[[ Dataset records, beginning ]]

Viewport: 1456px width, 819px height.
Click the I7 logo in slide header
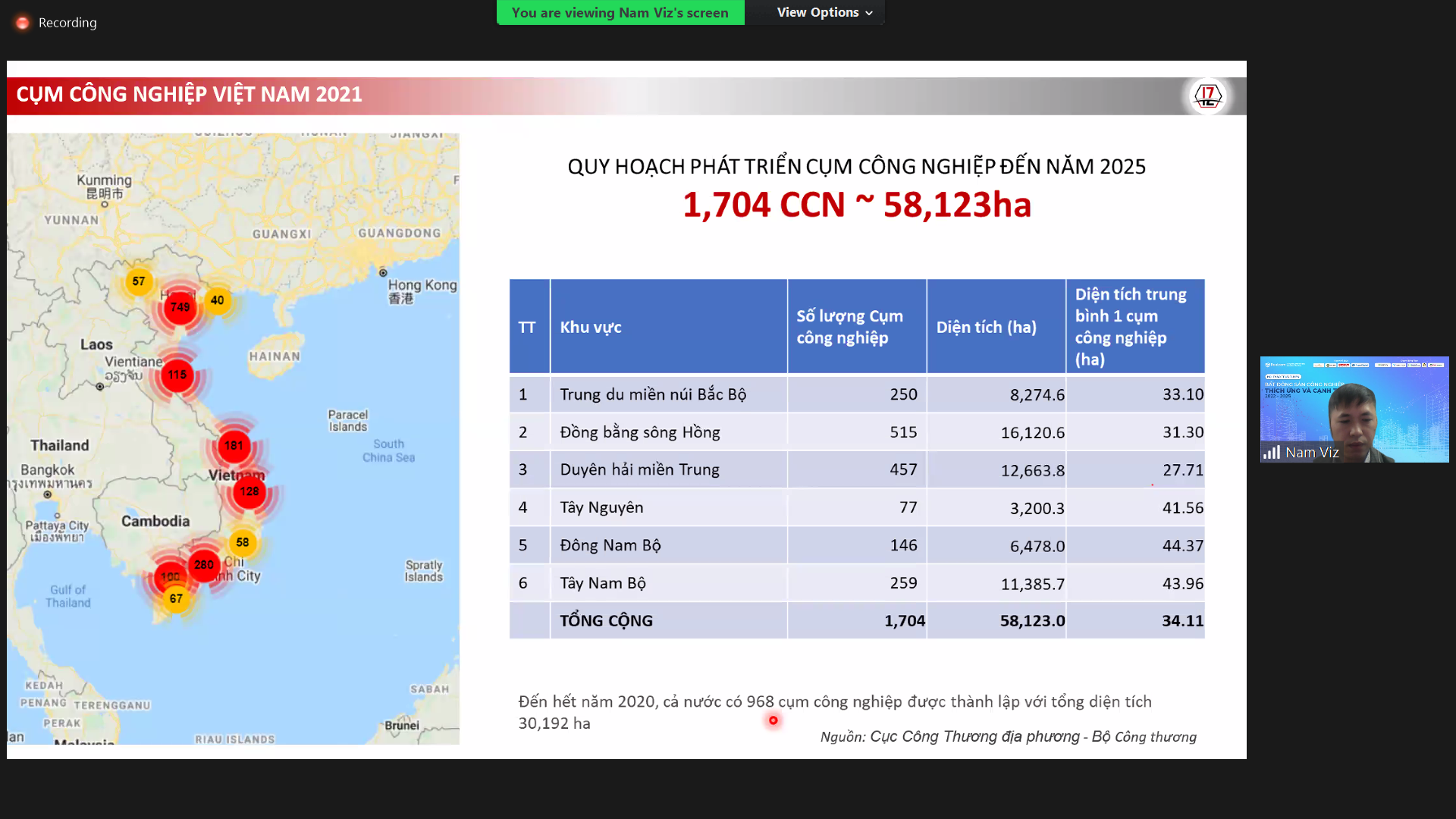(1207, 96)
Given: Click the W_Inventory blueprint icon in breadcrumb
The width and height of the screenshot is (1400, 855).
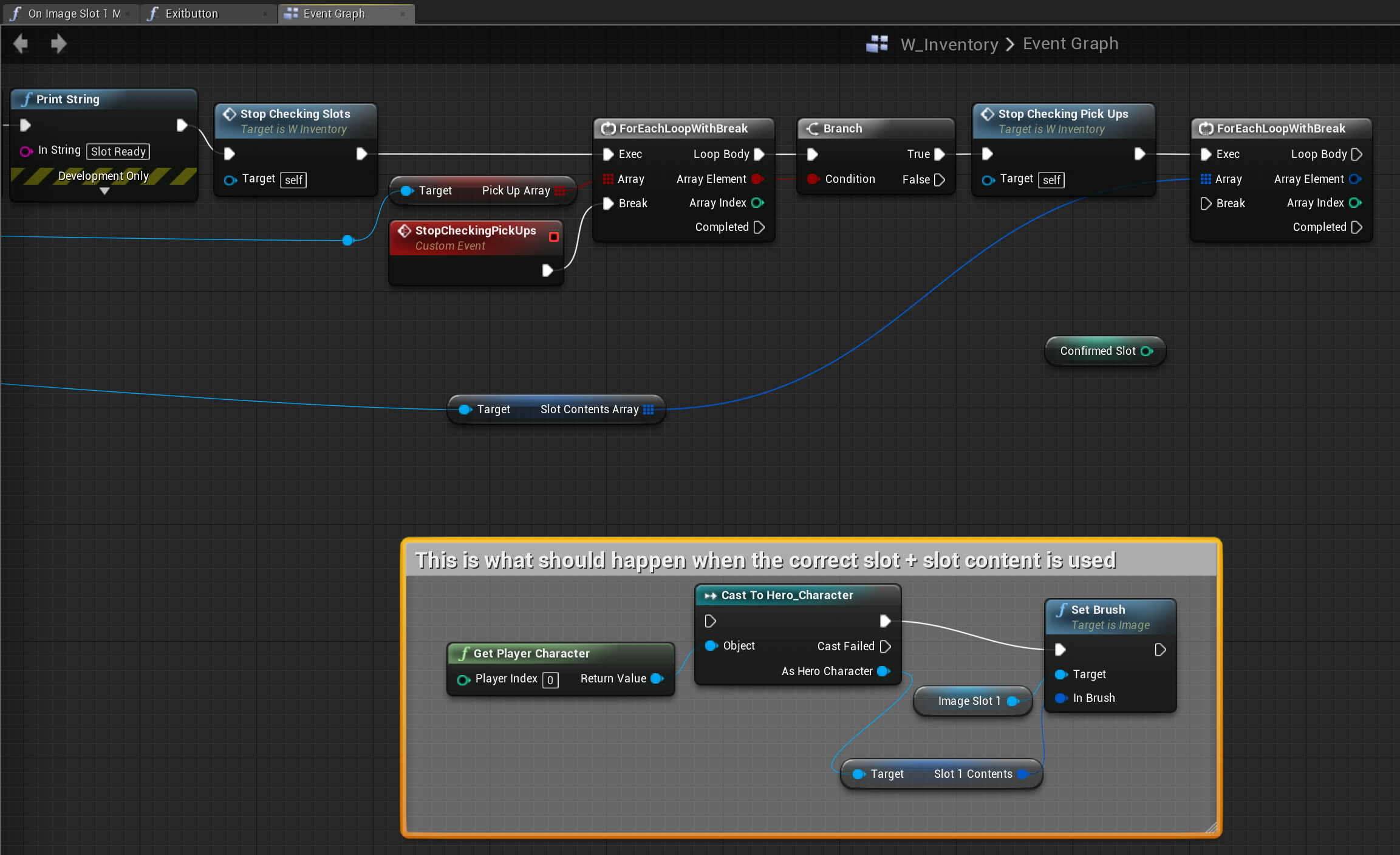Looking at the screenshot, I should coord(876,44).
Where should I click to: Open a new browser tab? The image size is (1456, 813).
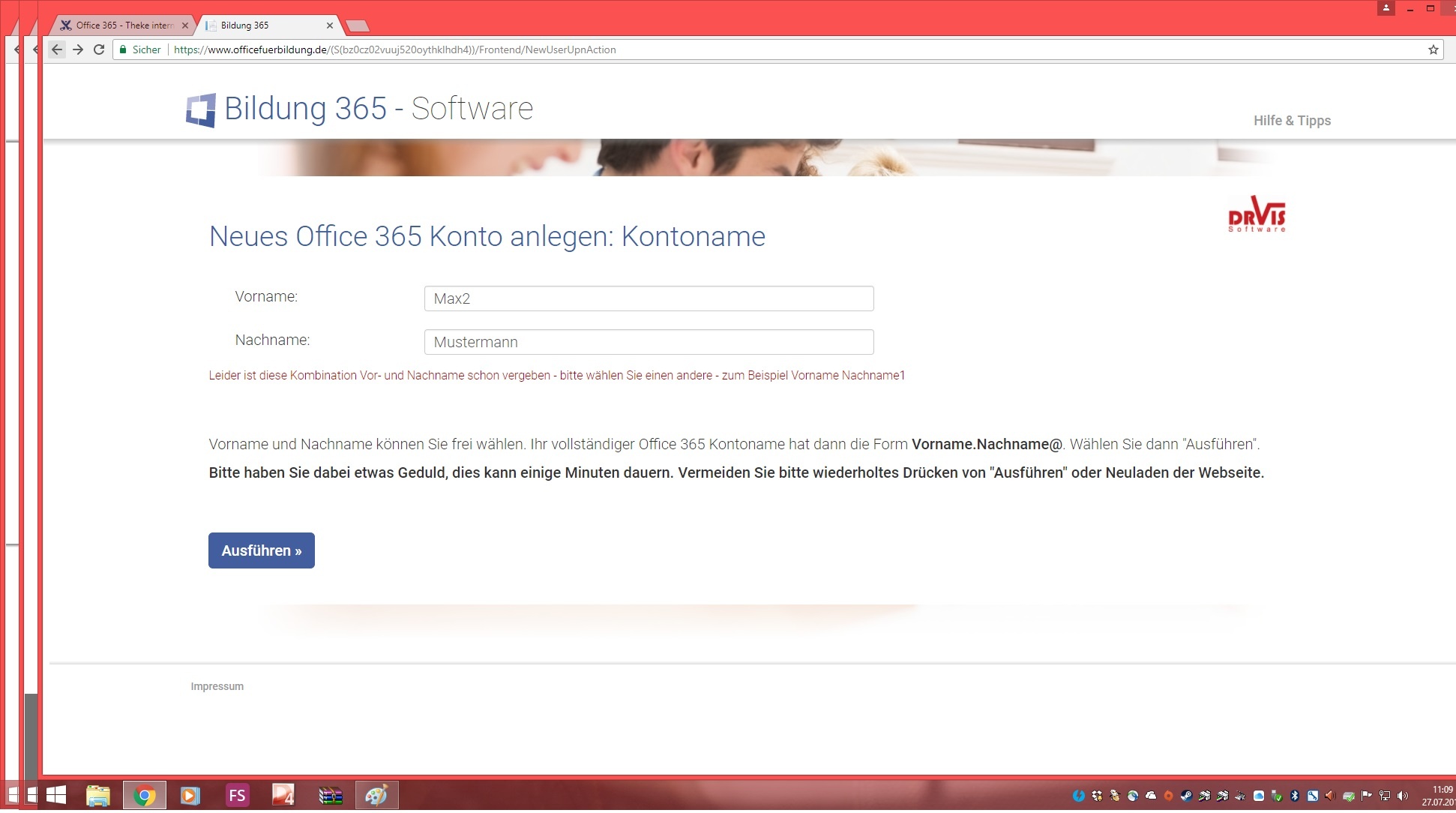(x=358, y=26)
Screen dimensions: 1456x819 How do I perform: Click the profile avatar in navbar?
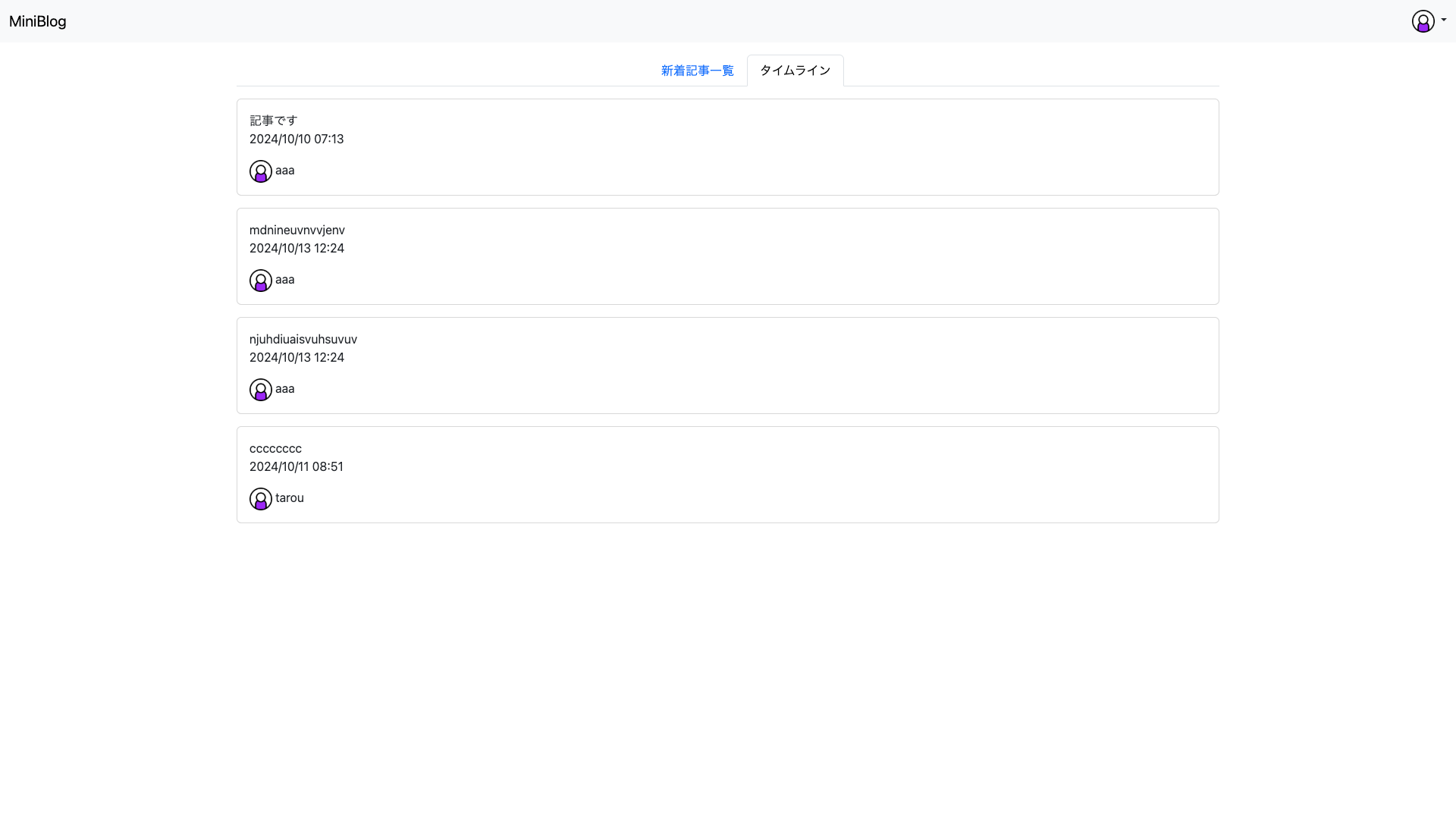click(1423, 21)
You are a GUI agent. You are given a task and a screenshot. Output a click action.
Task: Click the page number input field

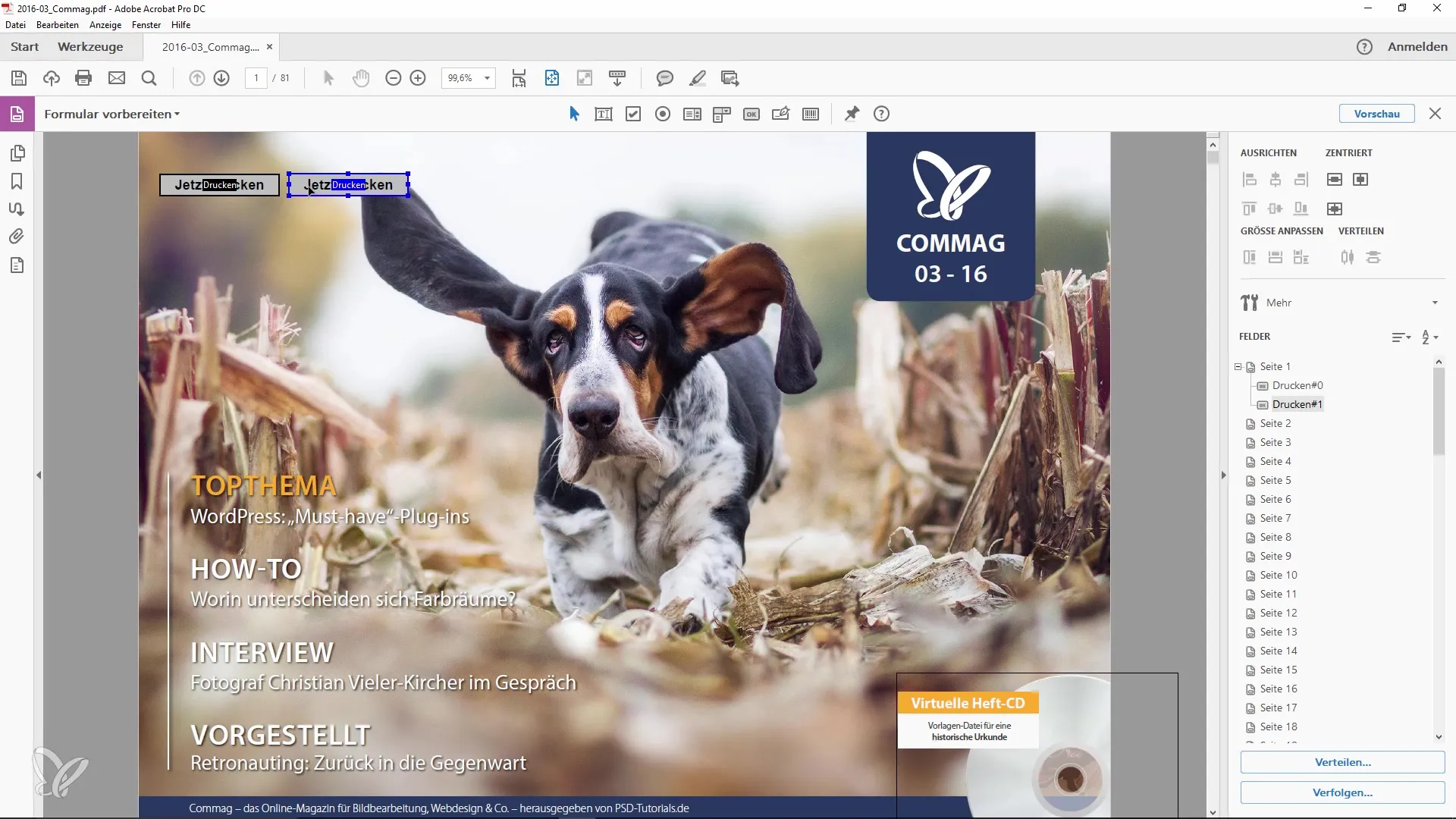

[[ Dataset records, end ]]

**Brief**
Beginning with the line that contains "You are a GUI", write out every line through the last one in the records, exactly and without pictures.

**Answer to this exercise**
You are a GUI agent. You are given a task and a screenshot. Output a click action.
Task: Click the page number input field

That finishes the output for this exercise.